- Opening Delimiter -

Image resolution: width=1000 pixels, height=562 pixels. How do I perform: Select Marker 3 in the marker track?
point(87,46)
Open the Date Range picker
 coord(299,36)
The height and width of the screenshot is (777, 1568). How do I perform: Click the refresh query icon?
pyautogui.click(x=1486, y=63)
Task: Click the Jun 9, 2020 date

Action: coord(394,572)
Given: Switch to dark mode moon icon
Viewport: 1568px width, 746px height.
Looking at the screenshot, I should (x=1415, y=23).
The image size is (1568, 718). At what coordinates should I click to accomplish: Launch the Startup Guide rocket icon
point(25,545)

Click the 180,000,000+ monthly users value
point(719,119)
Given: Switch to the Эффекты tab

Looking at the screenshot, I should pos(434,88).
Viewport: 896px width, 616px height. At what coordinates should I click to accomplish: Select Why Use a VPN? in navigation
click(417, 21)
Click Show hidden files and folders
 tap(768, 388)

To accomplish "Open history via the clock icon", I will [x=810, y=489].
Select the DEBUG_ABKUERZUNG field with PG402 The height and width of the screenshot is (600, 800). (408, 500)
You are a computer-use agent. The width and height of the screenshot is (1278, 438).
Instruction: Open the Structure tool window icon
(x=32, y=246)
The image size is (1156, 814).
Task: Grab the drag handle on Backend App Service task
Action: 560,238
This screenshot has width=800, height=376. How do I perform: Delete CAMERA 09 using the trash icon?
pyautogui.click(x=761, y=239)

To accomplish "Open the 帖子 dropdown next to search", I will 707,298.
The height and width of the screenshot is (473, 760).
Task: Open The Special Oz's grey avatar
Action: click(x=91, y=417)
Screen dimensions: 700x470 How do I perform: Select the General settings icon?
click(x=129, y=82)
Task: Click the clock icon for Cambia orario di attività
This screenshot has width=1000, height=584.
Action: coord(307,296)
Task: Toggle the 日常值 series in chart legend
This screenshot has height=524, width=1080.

- Closing Delimiter -

TASK GOAL: Transcribe the listing shown above in full and without change.

REPLY TO THE TASK:
Image resolution: width=1000 pixels, height=562 pixels. How do I perform: Select Marker 3 in the marker track?
point(87,46)
Open the Date Range picker
 coord(299,36)
The height and width of the screenshot is (777, 1568). How do I perform: Click the refresh query icon?
pyautogui.click(x=1486, y=63)
Task: Click the Jun 9, 2020 date

Action: coord(394,572)
Given: Switch to dark mode moon icon
Viewport: 1568px width, 746px height.
Looking at the screenshot, I should (x=1415, y=23).
The image size is (1568, 718). At what coordinates should I click to accomplish: Launch the Startup Guide rocket icon
point(25,545)

Click the 180,000,000+ monthly users value
point(719,119)
Given: Switch to the Эффекты tab

Looking at the screenshot, I should pos(434,88).
Viewport: 896px width, 616px height. At what coordinates should I click to accomplish: Select Why Use a VPN? in navigation
click(417, 21)
Click Show hidden files and folders
 tap(768, 388)

To accomplish "Open history via the clock icon", I will [x=810, y=489].
Select the DEBUG_ABKUERZUNG field with PG402 The height and width of the screenshot is (600, 800). (408, 500)
You are a computer-use agent. The width and height of the screenshot is (1278, 438).
Instruction: Open the Structure tool window icon
(x=32, y=246)
The image size is (1156, 814).
Task: Grab the drag handle on Backend App Service task
Action: 560,238
This screenshot has width=800, height=376. How do I perform: Delete CAMERA 09 using the trash icon?
pyautogui.click(x=761, y=239)

To accomplish "Open the 帖子 dropdown next to search", I will 707,298.
The height and width of the screenshot is (473, 760).
Task: Open The Special Oz's grey avatar
Action: click(x=91, y=417)
Screen dimensions: 700x470 How do I perform: Select the General settings icon?
click(x=129, y=82)
Task: Click the clock icon for Cambia orario di attività
This screenshot has width=1000, height=584.
Action: coord(307,296)
Task: Toggle the 日常值 series in chart legend
This screenshot has height=524, width=1080.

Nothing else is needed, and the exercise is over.